_Exercise description_. Locate the line bearing "Task: Toggle the" in the material below, then reproduce it and each following line up to and including the line bearing "The image size is (960, 1020).".
----------------------------------------
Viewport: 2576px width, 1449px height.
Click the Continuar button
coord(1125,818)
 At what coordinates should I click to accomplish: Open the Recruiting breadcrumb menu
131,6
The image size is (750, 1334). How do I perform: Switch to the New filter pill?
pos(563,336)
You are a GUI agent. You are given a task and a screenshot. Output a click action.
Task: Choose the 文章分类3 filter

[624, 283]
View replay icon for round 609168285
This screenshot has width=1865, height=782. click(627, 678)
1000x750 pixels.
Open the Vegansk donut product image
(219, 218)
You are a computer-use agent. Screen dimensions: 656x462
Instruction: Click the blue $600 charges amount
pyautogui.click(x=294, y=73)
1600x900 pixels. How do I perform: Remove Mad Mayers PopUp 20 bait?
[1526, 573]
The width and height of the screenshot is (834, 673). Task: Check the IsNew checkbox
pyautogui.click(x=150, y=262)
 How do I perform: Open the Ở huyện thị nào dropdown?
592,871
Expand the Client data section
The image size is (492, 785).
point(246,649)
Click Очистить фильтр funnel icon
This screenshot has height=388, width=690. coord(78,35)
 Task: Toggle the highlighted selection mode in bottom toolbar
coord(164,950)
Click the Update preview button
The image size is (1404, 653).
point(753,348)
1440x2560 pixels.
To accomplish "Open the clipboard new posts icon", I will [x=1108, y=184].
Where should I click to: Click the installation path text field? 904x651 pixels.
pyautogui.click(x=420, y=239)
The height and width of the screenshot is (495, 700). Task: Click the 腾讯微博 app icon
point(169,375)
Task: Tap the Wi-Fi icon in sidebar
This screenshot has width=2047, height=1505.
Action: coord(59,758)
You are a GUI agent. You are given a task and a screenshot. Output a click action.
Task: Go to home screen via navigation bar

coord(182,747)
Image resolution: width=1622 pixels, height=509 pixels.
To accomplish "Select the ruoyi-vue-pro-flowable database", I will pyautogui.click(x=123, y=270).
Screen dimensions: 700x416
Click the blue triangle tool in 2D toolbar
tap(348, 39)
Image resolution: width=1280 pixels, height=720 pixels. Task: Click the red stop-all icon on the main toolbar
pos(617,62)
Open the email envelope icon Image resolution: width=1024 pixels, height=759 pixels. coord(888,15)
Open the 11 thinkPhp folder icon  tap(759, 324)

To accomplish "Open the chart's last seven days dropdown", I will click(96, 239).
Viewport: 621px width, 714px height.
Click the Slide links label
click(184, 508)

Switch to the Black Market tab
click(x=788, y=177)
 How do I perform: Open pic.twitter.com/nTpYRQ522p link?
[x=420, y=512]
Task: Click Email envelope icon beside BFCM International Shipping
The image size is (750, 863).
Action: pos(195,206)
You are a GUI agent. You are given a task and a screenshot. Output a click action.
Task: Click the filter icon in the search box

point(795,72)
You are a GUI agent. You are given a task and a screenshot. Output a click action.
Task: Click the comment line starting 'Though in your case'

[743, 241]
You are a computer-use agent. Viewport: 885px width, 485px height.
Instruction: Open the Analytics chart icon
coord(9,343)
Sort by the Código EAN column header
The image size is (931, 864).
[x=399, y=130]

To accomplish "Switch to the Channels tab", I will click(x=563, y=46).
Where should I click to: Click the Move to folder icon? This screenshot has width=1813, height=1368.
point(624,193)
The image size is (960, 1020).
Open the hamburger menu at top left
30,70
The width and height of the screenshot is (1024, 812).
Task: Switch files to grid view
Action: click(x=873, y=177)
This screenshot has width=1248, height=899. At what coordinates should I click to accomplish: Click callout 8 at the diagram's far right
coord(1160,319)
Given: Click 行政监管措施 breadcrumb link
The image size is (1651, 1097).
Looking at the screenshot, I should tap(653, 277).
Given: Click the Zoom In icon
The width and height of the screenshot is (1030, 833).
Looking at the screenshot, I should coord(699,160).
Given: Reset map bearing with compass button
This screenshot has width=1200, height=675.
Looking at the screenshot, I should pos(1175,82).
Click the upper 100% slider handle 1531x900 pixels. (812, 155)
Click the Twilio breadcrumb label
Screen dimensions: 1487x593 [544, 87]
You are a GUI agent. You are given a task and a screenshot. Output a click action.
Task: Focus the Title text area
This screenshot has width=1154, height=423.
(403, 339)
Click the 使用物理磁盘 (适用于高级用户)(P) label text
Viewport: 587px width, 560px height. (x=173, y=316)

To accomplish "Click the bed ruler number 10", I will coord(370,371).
----------------------------------------
_Response area_.
 Task: Toggle the highlighted selection mode in bottom toolbar
coord(164,950)
Click the Update preview button
The image size is (1404, 653).
point(753,348)
1440x2560 pixels.
To accomplish "Open the clipboard new posts icon", I will [x=1108, y=184].
Where should I click to: Click the installation path text field? 904x651 pixels.
pyautogui.click(x=420, y=239)
The height and width of the screenshot is (495, 700). Task: Click the 腾讯微博 app icon
point(169,375)
Task: Tap the Wi-Fi icon in sidebar
This screenshot has width=2047, height=1505.
Action: coord(59,758)
You are a GUI agent. You are given a task and a screenshot. Output a click action.
Task: Go to home screen via navigation bar

coord(182,747)
Image resolution: width=1622 pixels, height=509 pixels.
To accomplish "Select the ruoyi-vue-pro-flowable database", I will pyautogui.click(x=123, y=270).
Screen dimensions: 700x416
Click the blue triangle tool in 2D toolbar
tap(348, 39)
Image resolution: width=1280 pixels, height=720 pixels. Task: Click the red stop-all icon on the main toolbar
pos(617,62)
Open the email envelope icon Image resolution: width=1024 pixels, height=759 pixels. coord(888,15)
Open the 11 thinkPhp folder icon  tap(759, 324)

To accomplish "Open the chart's last seven days dropdown", I will click(96, 239).
Viewport: 621px width, 714px height.
Click the Slide links label
click(184, 508)

Switch to the Black Market tab
click(x=788, y=177)
 How do I perform: Open pic.twitter.com/nTpYRQ522p link?
[x=420, y=512]
Task: Click Email envelope icon beside BFCM International Shipping
The image size is (750, 863).
Action: pos(195,206)
You are a GUI agent. You are given a task and a screenshot. Output a click action.
Task: Click the filter icon in the search box

point(795,72)
You are a GUI agent. You are given a task and a screenshot. Output a click action.
Task: Click the comment line starting 'Though in your case'

[743, 241]
You are a computer-use agent. Viewport: 885px width, 485px height.
Instruction: Open the Analytics chart icon
coord(9,343)
Sort by the Código EAN column header
The image size is (931, 864).
[x=399, y=130]

To accomplish "Switch to the Channels tab", I will click(x=563, y=46).
Where should I click to: Click the Move to folder icon? This screenshot has width=1813, height=1368.
point(624,193)
The image size is (960, 1020).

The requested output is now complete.